** THE EXERCISE **
Retype all of the records below, line for line, with no changes.

--- start of INPUT MATERIAL ---

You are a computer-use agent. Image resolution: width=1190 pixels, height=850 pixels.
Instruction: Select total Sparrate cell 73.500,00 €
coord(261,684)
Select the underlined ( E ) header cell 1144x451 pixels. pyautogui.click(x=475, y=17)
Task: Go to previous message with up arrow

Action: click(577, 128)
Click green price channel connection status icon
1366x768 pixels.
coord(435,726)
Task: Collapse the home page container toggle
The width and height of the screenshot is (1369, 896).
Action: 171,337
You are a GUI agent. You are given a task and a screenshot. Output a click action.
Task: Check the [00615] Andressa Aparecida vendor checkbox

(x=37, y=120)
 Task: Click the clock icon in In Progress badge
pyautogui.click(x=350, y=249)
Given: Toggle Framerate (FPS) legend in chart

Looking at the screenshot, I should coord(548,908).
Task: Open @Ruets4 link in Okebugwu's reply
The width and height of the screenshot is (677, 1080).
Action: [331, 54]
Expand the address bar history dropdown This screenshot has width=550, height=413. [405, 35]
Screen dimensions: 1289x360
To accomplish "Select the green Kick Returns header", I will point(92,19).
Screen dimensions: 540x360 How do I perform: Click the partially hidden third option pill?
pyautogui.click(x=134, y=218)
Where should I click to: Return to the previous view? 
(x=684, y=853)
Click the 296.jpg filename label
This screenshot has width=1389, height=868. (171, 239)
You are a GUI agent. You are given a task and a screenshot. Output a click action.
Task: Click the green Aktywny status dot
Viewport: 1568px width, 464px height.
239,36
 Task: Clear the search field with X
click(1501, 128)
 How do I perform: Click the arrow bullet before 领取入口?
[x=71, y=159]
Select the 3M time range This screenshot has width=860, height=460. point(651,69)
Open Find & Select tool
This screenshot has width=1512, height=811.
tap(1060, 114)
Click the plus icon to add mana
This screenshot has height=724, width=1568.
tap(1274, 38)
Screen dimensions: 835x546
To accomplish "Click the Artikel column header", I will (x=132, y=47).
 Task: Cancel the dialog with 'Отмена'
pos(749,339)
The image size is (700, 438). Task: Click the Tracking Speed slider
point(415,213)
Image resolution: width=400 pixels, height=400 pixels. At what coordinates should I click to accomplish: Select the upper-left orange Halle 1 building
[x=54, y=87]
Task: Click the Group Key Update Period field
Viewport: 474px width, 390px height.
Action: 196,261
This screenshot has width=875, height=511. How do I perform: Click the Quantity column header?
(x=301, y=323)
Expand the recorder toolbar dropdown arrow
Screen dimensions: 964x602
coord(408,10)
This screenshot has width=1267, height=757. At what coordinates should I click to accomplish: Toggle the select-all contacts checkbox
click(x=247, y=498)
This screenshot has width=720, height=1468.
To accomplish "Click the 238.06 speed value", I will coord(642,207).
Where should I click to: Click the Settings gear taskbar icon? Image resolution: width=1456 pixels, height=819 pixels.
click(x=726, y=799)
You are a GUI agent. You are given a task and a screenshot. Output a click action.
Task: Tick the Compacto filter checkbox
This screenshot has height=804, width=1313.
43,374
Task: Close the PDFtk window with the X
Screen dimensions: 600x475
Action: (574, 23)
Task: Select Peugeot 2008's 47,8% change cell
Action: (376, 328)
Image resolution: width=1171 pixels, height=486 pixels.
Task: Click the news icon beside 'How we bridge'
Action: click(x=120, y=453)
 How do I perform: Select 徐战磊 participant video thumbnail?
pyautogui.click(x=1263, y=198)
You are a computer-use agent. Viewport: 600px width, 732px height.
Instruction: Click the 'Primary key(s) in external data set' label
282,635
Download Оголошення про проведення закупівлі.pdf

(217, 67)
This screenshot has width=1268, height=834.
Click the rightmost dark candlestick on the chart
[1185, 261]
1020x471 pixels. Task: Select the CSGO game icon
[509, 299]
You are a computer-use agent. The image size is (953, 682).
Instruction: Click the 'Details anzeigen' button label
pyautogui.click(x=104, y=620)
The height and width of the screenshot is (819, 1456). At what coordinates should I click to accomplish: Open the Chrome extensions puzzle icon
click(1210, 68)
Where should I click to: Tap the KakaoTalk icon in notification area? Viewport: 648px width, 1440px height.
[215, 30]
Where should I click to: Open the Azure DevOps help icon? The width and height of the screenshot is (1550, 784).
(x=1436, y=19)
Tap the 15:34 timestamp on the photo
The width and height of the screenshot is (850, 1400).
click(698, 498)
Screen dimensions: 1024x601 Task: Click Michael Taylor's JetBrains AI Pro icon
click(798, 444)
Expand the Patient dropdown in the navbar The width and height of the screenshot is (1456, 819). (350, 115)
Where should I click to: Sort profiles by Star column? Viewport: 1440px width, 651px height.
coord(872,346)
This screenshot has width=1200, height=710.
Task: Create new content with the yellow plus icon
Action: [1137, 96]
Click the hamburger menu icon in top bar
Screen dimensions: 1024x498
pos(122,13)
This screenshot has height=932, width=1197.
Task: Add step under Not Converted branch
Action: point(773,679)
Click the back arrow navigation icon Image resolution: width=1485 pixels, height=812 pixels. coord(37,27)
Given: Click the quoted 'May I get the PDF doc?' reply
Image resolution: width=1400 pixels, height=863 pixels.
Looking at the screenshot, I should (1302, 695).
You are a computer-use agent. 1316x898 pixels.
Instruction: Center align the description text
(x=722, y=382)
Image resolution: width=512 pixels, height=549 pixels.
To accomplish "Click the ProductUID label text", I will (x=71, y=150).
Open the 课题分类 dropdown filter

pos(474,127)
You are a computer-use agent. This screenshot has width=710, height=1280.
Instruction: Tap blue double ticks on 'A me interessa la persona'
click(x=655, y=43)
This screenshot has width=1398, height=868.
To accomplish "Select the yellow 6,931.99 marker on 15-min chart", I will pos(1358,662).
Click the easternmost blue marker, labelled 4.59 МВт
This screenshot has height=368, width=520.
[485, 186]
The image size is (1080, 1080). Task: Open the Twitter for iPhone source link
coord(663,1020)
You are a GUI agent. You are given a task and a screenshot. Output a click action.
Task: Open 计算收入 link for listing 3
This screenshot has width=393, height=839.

--- end of INPUT MATERIAL ---

** EXERCISE RESULT **
You are a computer-use agent. Image resolution: width=1190 pixels, height=850 pixels.
Instruction: Select total Sparrate cell 73.500,00 €
coord(261,684)
Select the underlined ( E ) header cell 1144x451 pixels. pyautogui.click(x=475, y=17)
Task: Go to previous message with up arrow

Action: click(577, 128)
Click green price channel connection status icon
1366x768 pixels.
coord(435,726)
Task: Collapse the home page container toggle
The width and height of the screenshot is (1369, 896).
Action: 171,337
You are a GUI agent. You are given a task and a screenshot. Output a click action.
Task: Check the [00615] Andressa Aparecida vendor checkbox

(x=37, y=120)
 Task: Click the clock icon in In Progress badge
pyautogui.click(x=350, y=249)
Given: Toggle Framerate (FPS) legend in chart

Looking at the screenshot, I should coord(548,908).
Task: Open @Ruets4 link in Okebugwu's reply
The width and height of the screenshot is (677, 1080).
Action: [331, 54]
Expand the address bar history dropdown This screenshot has width=550, height=413. [405, 35]
Screen dimensions: 1289x360
To accomplish "Select the green Kick Returns header", I will point(92,19).
Screen dimensions: 540x360 How do I perform: Click the partially hidden third option pill?
pyautogui.click(x=134, y=218)
Where should I click to: Return to the previous view? 
(x=684, y=853)
Click the 296.jpg filename label
This screenshot has width=1389, height=868. (171, 239)
You are a GUI agent. You are given a task and a screenshot. Output a click action.
Task: Click the green Aktywny status dot
Viewport: 1568px width, 464px height.
239,36
 Task: Clear the search field with X
click(1501, 128)
 How do I perform: Click the arrow bullet before 领取入口?
[x=71, y=159]
Select the 3M time range This screenshot has width=860, height=460. point(651,69)
Open Find & Select tool
This screenshot has width=1512, height=811.
tap(1060, 114)
Click the plus icon to add mana
This screenshot has height=724, width=1568.
tap(1274, 38)
Screen dimensions: 835x546
To accomplish "Click the Artikel column header", I will (x=132, y=47).
 Task: Cancel the dialog with 'Отмена'
pos(749,339)
The image size is (700, 438). Task: Click the Tracking Speed slider
point(415,213)
Image resolution: width=400 pixels, height=400 pixels. At what coordinates should I click to accomplish: Select the upper-left orange Halle 1 building
[x=54, y=87]
Task: Click the Group Key Update Period field
Viewport: 474px width, 390px height.
Action: 196,261
This screenshot has width=875, height=511. How do I perform: Click the Quantity column header?
(x=301, y=323)
Expand the recorder toolbar dropdown arrow
Screen dimensions: 964x602
coord(408,10)
This screenshot has width=1267, height=757. At what coordinates should I click to accomplish: Toggle the select-all contacts checkbox
click(x=247, y=498)
This screenshot has width=720, height=1468.
To accomplish "Click the 238.06 speed value", I will coord(642,207).
Where should I click to: Click the Settings gear taskbar icon? Image resolution: width=1456 pixels, height=819 pixels.
click(x=726, y=799)
You are a GUI agent. You are given a task and a screenshot. Output a click action.
Task: Tick the Compacto filter checkbox
This screenshot has height=804, width=1313.
43,374
Task: Close the PDFtk window with the X
Screen dimensions: 600x475
Action: (574, 23)
Task: Select Peugeot 2008's 47,8% change cell
Action: (376, 328)
Image resolution: width=1171 pixels, height=486 pixels.
Task: Click the news icon beside 'How we bridge'
Action: click(x=120, y=453)
 How do I perform: Select 徐战磊 participant video thumbnail?
pyautogui.click(x=1263, y=198)
You are a computer-use agent. Viewport: 600px width, 732px height.
Instruction: Click the 'Primary key(s) in external data set' label
282,635
Download Оголошення про проведення закупівлі.pdf

(217, 67)
This screenshot has width=1268, height=834.
Click the rightmost dark candlestick on the chart
[1185, 261]
1020x471 pixels. Task: Select the CSGO game icon
[509, 299]
You are a computer-use agent. The image size is (953, 682).
Instruction: Click the 'Details anzeigen' button label
pyautogui.click(x=104, y=620)
The height and width of the screenshot is (819, 1456). At what coordinates should I click to accomplish: Open the Chrome extensions puzzle icon
click(1210, 68)
Where should I click to: Tap the KakaoTalk icon in notification area? Viewport: 648px width, 1440px height.
[215, 30]
Where should I click to: Open the Azure DevOps help icon? The width and height of the screenshot is (1550, 784).
(x=1436, y=19)
Tap the 15:34 timestamp on the photo
The width and height of the screenshot is (850, 1400).
click(698, 498)
Screen dimensions: 1024x601 Task: Click Michael Taylor's JetBrains AI Pro icon
click(798, 444)
Expand the Patient dropdown in the navbar The width and height of the screenshot is (1456, 819). (350, 115)
Where should I click to: Sort profiles by Star column? Viewport: 1440px width, 651px height.
coord(872,346)
This screenshot has width=1200, height=710.
Task: Create new content with the yellow plus icon
Action: [1137, 96]
Click the hamburger menu icon in top bar
Screen dimensions: 1024x498
pos(122,13)
This screenshot has height=932, width=1197.
Task: Add step under Not Converted branch
Action: point(773,679)
Click the back arrow navigation icon Image resolution: width=1485 pixels, height=812 pixels. coord(37,27)
Given: Click the quoted 'May I get the PDF doc?' reply
Image resolution: width=1400 pixels, height=863 pixels.
Looking at the screenshot, I should (1302, 695).
You are a computer-use agent. 1316x898 pixels.
Instruction: Center align the description text
(x=722, y=382)
Image resolution: width=512 pixels, height=549 pixels.
To accomplish "Click the ProductUID label text", I will (x=71, y=150).
Open the 课题分类 dropdown filter

pos(474,127)
You are a computer-use agent. This screenshot has width=710, height=1280.
Instruction: Tap blue double ticks on 'A me interessa la persona'
click(x=655, y=43)
This screenshot has width=1398, height=868.
To accomplish "Select the yellow 6,931.99 marker on 15-min chart", I will pos(1358,662).
Click the easternmost blue marker, labelled 4.59 МВт
This screenshot has height=368, width=520.
[485, 186]
The image size is (1080, 1080). Task: Open the Twitter for iPhone source link
coord(663,1020)
You are a GUI agent. You are given a task and a screenshot. Output a click action.
Task: Open 计算收入 link for listing 3
This screenshot has width=393, height=839.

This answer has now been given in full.